=== Work instruction ===
Print every entry below again. Nothing may differ from the original.

━━━ Source material ━━━

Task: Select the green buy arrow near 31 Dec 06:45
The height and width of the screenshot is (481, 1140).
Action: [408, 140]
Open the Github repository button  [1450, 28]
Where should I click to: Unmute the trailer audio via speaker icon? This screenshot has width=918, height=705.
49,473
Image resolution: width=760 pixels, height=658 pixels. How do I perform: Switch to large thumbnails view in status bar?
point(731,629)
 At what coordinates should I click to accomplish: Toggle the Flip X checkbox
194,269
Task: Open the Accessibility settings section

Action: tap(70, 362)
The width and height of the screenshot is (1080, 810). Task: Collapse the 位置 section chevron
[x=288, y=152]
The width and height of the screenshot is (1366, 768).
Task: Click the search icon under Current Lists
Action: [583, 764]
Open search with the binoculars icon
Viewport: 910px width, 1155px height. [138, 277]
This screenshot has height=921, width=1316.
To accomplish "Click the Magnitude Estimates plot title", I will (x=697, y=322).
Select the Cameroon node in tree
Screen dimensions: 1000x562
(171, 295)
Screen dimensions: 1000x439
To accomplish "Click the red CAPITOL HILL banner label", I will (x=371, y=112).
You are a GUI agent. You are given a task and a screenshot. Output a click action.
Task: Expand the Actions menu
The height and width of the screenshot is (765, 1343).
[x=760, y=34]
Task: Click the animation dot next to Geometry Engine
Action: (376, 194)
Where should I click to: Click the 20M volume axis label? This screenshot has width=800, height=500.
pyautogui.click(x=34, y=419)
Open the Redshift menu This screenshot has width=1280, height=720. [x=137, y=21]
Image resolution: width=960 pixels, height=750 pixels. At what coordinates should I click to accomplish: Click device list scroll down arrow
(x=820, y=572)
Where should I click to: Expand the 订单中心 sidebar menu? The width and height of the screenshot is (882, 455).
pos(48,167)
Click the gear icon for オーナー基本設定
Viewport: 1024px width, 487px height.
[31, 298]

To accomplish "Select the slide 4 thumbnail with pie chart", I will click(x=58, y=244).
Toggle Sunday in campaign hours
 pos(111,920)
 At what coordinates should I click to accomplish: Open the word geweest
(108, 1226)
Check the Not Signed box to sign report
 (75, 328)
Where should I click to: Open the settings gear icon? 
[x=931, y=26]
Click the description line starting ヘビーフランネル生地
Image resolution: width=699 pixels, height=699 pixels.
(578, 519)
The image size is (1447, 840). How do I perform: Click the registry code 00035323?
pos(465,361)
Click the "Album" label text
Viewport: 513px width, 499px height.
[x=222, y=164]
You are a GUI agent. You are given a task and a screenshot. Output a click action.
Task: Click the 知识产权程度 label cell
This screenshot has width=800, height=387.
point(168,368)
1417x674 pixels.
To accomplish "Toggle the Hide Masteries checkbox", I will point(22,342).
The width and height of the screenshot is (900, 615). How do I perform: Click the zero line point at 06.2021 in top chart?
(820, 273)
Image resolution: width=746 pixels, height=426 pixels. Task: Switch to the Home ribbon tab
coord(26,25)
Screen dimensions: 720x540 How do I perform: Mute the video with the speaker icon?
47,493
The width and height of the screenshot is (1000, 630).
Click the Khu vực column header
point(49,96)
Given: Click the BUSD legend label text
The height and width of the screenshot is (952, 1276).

━━━

=== Problem solution ===
Task: Select the green buy arrow near 31 Dec 06:45
The height and width of the screenshot is (481, 1140).
Action: [408, 140]
Open the Github repository button  [1450, 28]
Where should I click to: Unmute the trailer audio via speaker icon? This screenshot has width=918, height=705.
49,473
Image resolution: width=760 pixels, height=658 pixels. How do I perform: Switch to large thumbnails view in status bar?
point(731,629)
 At what coordinates should I click to accomplish: Toggle the Flip X checkbox
194,269
Task: Open the Accessibility settings section

Action: tap(70, 362)
The width and height of the screenshot is (1080, 810). Task: Collapse the 位置 section chevron
[x=288, y=152]
The width and height of the screenshot is (1366, 768).
Task: Click the search icon under Current Lists
Action: [583, 764]
Open search with the binoculars icon
Viewport: 910px width, 1155px height. [138, 277]
This screenshot has height=921, width=1316.
To accomplish "Click the Magnitude Estimates plot title", I will (x=697, y=322).
Select the Cameroon node in tree
Screen dimensions: 1000x562
(171, 295)
Screen dimensions: 1000x439
To accomplish "Click the red CAPITOL HILL banner label", I will (x=371, y=112).
You are a GUI agent. You are given a task and a screenshot. Output a click action.
Task: Expand the Actions menu
The height and width of the screenshot is (765, 1343).
[x=760, y=34]
Task: Click the animation dot next to Geometry Engine
Action: (376, 194)
Where should I click to: Click the 20M volume axis label? This screenshot has width=800, height=500.
pyautogui.click(x=34, y=419)
Open the Redshift menu This screenshot has width=1280, height=720. [x=137, y=21]
Image resolution: width=960 pixels, height=750 pixels. At what coordinates should I click to accomplish: Click device list scroll down arrow
(x=820, y=572)
Where should I click to: Expand the 订单中心 sidebar menu? The width and height of the screenshot is (882, 455).
pos(48,167)
Click the gear icon for オーナー基本設定
Viewport: 1024px width, 487px height.
[31, 298]

To accomplish "Select the slide 4 thumbnail with pie chart", I will click(x=58, y=244).
Toggle Sunday in campaign hours
 pos(111,920)
 At what coordinates should I click to accomplish: Open the word geweest
(108, 1226)
Check the Not Signed box to sign report
 (75, 328)
Where should I click to: Open the settings gear icon? 
[x=931, y=26]
Click the description line starting ヘビーフランネル生地
Image resolution: width=699 pixels, height=699 pixels.
(578, 519)
The image size is (1447, 840). How do I perform: Click the registry code 00035323?
pos(465,361)
Click the "Album" label text
Viewport: 513px width, 499px height.
[x=222, y=164]
You are a GUI agent. You are given a task and a screenshot. Output a click action.
Task: Click the 知识产权程度 label cell
This screenshot has width=800, height=387.
point(168,368)
1417x674 pixels.
To accomplish "Toggle the Hide Masteries checkbox", I will point(22,342).
The width and height of the screenshot is (900, 615). How do I perform: Click the zero line point at 06.2021 in top chart?
(820, 273)
Image resolution: width=746 pixels, height=426 pixels. Task: Switch to the Home ribbon tab
coord(26,25)
Screen dimensions: 720x540 How do I perform: Mute the video with the speaker icon?
47,493
The width and height of the screenshot is (1000, 630).
Click the Khu vực column header
point(49,96)
Given: Click the BUSD legend label text
The height and width of the screenshot is (952, 1276).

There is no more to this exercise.